In order to further explore the antioxidant and anti-fibrosis effect of PFD, we elucidated the lung histopathological changes in mice of lung fibrosis induced by BLM with or without PFD. Following 2 weeks of BLM administration in present experiment, the alveolus collapsed or disappeared, the septum width was significantly increased, and extensive inflammatory infiltration, that is in accordance with the pathological alterations during pulmonary fibrosis. Similarly, the results of Masson showed that there was a larger blue staining area (fibrillation) and destruction of the alveolar structure after BLM administration, complying to the above [
41]. The mouse modeling with IPF was thus successfully established and thus was chosen as the intervention time of PFD. After BLM d42, inflammatory infiltration was similar as d14 while the degree of fibrosis and structural damage had no obvious difference because of self-resolving of BLM- induced lung fibrosis and inflammation repair prior to fibrosis reversal. Previous study suggested that bleomycin model was a self-resolving model of lung fibrosis and fibrosis was resolved over time after a peak between d14 and d28 [
42]. But in the present study, we found that a self-resolving of bleomycin- lung fibrosis from d28 to d42 expressed as alleviated inflammation, and reversible repaired of fibrosis and structural damage may take longer. It is possible that our model of pulmonary fibrosis differs from previous studies in the repair time of fibrosis because of the well-known heterogeneity of fibrosis development in that mouse model.

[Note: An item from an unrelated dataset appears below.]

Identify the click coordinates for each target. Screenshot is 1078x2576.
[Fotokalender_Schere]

However, after PFD therapy for 4 weeks, the inflammatory cells infiltration and the damaged structure of lung tissue were alleviated as compared to the BLM group (d42), suggesting that PFD relieves the pathological progression of IPF.

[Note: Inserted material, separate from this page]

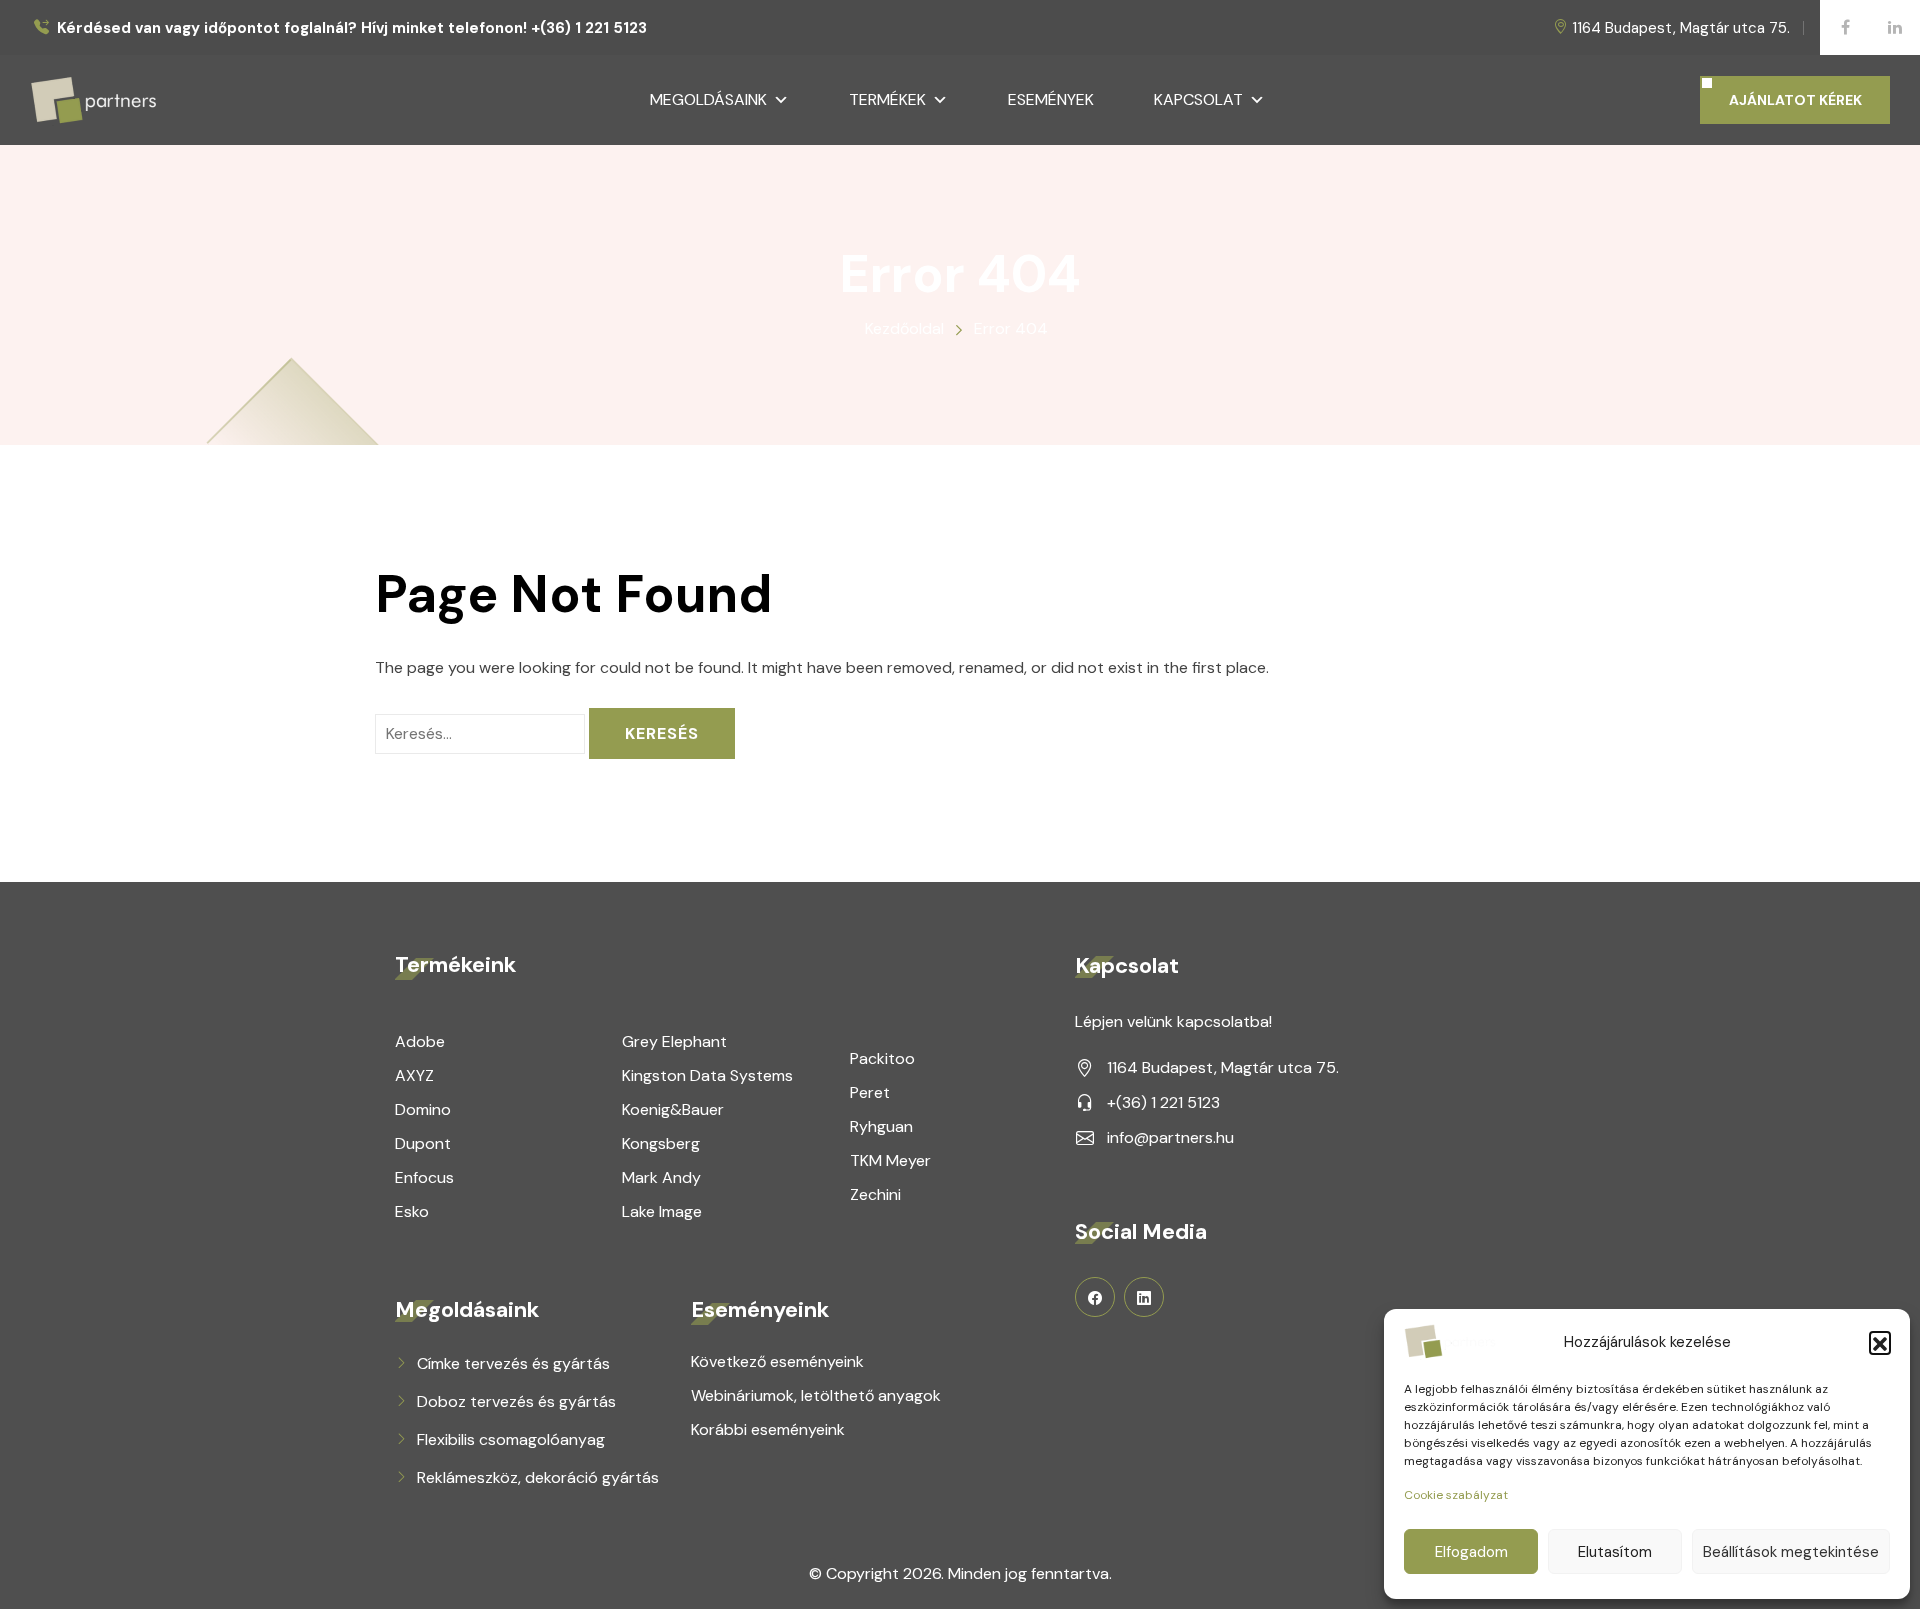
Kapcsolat (1198, 99)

Based on the antioxidant and anti-fibrosis effects, PFD was used to treat MLF induced by TGF-β and mouse with pulmonary fibrosis. This demonstrated the influence of PFD on Nrf2/Bach1 equilibrium and expression of Nrf2-dependent antioxidants in TGF-β induced MLF and mice with BLM-induced pulmonary fibrosis. The present evidence showed that PFD promoted the expression of antioxidant factors by reversing the inhibitory effect of antioxidant ability induced by TGF-β1 and BLM in vitro and in vivo. Moreover, such antioxidant effect was realized by regulating the equilibrium of Nrf2/Bach1 and its down-stream antioxidants. Also, PFD inhibits the up-regulation of fibrosis-related factors such as COL1A1and IL-6 induced by TGF-β1 and BLM along with indicators of oxidative stress such as ROS and MDA level induced by BLM, alleviates the inflammatory infiltration and pathological damage of pulmonary fibrosis, while only PFD treatment for wild-type mice do not display these effects. It provides the experimental evidence for the underlying antioxidant mechanism of pirfenidone treatment as well as the novel approach for pathogenesis and therapeutic targets of IPF.